Dedicated to Concordia, the sanctuary embodied themes prominent in Republican rhetoric by figures like Cato the Elder and Scipio Aemilianus, and later exploited by Augustus in ideological propaganda linked to the Pax Romana. Senators, magistrates, and generals such as Gnaeus Pompeius Magnus and Marcus Licinius Crassus used the site for ceremonies and reconciliations following events like the Social War and civil conflicts described by Appian and Sallust. The temple served as backdrop for public decrees of the Roman Senate, triumphal processions connected to triumphs of commanders like Scipio Africanus, and oaths administered in crises recorded by Plutarch. Imperial cult activity under emperors including Domitian and Hadrian integrated the site into rituals paralleling practice at the Temple of Emperor Vespasian and provincial centers such as Ephesus.
Excavations in the 19th and 20th centuries uncovered foundation walls, column fragments, and decorative reliefs studied by antiquarians like Giovanni Battista Piranesi and archaeologists including Giovanni Battista de Rossi and Andrea Carandini. Finds compared with artifacts from sites such as Pompeii, Herculaneum, and the House of the Vestals have refined dating through typologies advanced by Giovanni Becatti and techniques promoted by Alessandro Camporeale. Conservation efforts in the 20th and 21st centuries led by institutions like the Italian Ministry of Cultural Heritage and Activities and international teams liaising with UNESCO applied methods parallel to restorations at the Colosseum and Basilica of Maxentius. Sculptural fragments linked to the temple are housed in collections at the Capitoline Museums, Vatican Museums, and the Museo Nazionale Romano.
Epigraphic evidence from the area includes dedications recorded by scholars such as Theodor Mommsen in the Corpus Inscriptionum Latinarum, with texts referencing magistrates like Lucius Licinius Murena and patrons akin to Quintus Lutatius Catulus. Inscriptions relating to Concordia intersect with decrees found near monuments such as the Rostra and texts cited by Cicero and Livy. Numismatic iconography on coins issued by the Roman Republic and Roman Empire—notably issues of Julius Caesar, Augustus, and members of the Julio-Claudian dynasty—depict personifications comparable to dedications at the temple. Scholars including E. M. Steinby and Alan Cameron have analysed epigraphic formulas to trace patterns of patronage and civic benefaction reflected across the Roman Forum.

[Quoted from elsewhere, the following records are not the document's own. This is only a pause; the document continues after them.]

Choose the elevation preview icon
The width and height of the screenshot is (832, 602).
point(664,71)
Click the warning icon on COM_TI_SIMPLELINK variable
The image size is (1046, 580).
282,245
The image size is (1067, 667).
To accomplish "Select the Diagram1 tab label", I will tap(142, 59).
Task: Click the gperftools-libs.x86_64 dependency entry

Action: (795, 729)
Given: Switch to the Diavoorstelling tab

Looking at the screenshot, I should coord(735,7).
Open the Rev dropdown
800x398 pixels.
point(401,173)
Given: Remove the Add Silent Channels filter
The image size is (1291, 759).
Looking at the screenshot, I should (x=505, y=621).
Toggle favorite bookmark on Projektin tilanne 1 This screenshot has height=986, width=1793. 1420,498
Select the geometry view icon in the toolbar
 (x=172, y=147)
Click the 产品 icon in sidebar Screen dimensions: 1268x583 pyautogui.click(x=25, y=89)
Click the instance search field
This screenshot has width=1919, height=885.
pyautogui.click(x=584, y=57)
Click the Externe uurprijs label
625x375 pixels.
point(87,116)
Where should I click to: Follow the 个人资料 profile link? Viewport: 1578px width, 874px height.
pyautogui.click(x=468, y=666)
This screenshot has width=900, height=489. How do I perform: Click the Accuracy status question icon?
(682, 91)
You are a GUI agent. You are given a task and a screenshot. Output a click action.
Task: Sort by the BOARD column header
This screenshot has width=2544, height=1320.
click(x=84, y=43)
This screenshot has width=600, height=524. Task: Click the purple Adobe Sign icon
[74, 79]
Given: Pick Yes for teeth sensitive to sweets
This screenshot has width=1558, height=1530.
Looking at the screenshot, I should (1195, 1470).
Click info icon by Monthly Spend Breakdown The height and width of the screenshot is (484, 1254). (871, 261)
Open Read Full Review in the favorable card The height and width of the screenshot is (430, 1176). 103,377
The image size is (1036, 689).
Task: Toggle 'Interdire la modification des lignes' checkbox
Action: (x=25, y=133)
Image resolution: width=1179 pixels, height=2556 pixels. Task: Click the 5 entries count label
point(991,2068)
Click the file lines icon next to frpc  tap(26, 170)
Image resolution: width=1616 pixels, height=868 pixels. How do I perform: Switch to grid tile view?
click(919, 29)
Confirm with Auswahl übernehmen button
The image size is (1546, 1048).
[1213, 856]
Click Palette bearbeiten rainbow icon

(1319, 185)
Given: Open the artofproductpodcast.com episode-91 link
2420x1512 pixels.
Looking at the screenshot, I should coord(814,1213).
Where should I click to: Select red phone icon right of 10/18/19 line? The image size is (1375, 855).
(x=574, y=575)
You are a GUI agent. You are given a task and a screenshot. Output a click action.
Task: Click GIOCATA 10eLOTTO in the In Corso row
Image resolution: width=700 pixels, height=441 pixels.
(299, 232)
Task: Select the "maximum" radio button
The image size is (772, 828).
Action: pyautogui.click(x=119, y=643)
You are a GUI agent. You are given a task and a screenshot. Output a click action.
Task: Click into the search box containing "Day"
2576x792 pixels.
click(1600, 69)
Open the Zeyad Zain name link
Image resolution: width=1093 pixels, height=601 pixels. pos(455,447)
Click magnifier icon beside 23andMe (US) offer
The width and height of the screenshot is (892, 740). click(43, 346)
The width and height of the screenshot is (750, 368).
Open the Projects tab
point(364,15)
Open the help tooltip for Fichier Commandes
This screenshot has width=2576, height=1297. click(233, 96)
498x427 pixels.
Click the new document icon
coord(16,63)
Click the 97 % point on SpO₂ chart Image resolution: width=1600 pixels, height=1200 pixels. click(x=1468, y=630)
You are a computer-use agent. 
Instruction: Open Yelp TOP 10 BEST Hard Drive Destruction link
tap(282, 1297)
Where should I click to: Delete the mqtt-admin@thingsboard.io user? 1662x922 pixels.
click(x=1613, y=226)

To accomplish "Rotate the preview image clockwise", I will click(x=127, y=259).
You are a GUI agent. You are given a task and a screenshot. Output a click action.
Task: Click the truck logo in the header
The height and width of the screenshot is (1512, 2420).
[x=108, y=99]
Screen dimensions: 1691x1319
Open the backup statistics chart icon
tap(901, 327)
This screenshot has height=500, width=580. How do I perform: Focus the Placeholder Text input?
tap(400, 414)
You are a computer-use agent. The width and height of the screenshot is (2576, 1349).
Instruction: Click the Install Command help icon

The temple appears in literary treatments by Virgil, Ovid, and Horace, and in historiography by Tacitus and Suetonius, while artists and printmakers such as Giovanni Battista Piranesi, Claude Lorrain, Nicolas Poussin, and Canaletto rendered the ruins in etchings and paintings. Modern historians including Theodor Mommsen, Mary Beard, Paul Zanker, and Giovanni Brizzi analyse its role alongside cultural monuments like the Ara Pacis and Palatine Hill. The iconography of Concord influenced Enlightenment debates represented by figures such as Voltaire and Edward Gibbon, and continues to inform contemporary heritage discourse involving organizations like ICOMOS and projects funded by the European Union.